È evidente che se il Parlamento non legifera o legifera in contrasto con il dettato costituzionale, lascia ad altri organi il potere deliberativo. Oggi si vuole inserire anche la questione dell’obbligo della fedeltà che è prescritto, ma non certo rispettato, nel matrimonio eterosessuale e che invece si intende estrapolare da obbligo nelle unioni civili. Insomma gli eterosessuali devono essere proni a un sacrificio in nome di un principio etico che non deve essere richiesto ai gay, notoriamente meno bacchettoni. E questo certo per non vedere la pratica sessuale al centro di una unione gay, che deve essere riconosciuta o solo come platonica o addirittura come selvaggia per natura.

A me questa richiesta pare ridicola. Come ridicola è la perdurante obiezione, solo italiana si badi, alla stepchild adoption, sulla base della opposizione all’utero in affitto. Opposizione che si estende anche alle coppie lesbiche che l’utero ce l’hanno e non hanno bisogno di affittarlo e non alle coppie eterosessuali sterili che possono invece continuare a praticarlo all’estero con buona pace di Bagnasco, di Sacconi e dei cattodem.
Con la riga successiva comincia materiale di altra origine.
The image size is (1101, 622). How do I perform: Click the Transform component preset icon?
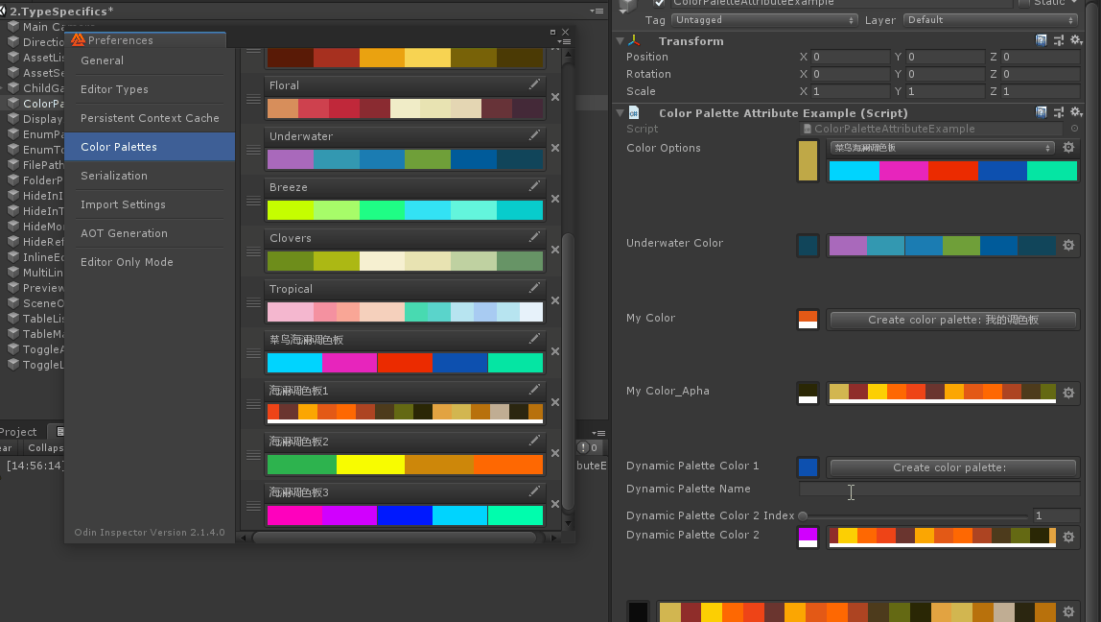[1059, 40]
Ma quel che conta oggi è che il rinvio alla legge sulle adozioni per garantire quella del cosiddetto figliastro, sostantivo obbrobrioso e che personalmente uso solo per farmi capire, verrà da domani anticipata, come è stato in passato, dai nostri tribunali che hanno posto al centro il diritto dei bambini. Mentre il Parlamento pone oggi al suo centro i diritti del Ncd e della Cei. La legge arriverà dopo e tutto sommato queste norme se fatte in silenzio, possono andare bene a tutti, come i tradimenti delle coppie etero sposate, dell’eutanasia praticata in diversi ospedali, dell’utero in affitto a cui in tanti continueranno a rivolgersi all’estero. Silenzio, come i peccati da non confessare. Così si farà in un’Italia sempre più simile a una sagrestia e a un confessionale.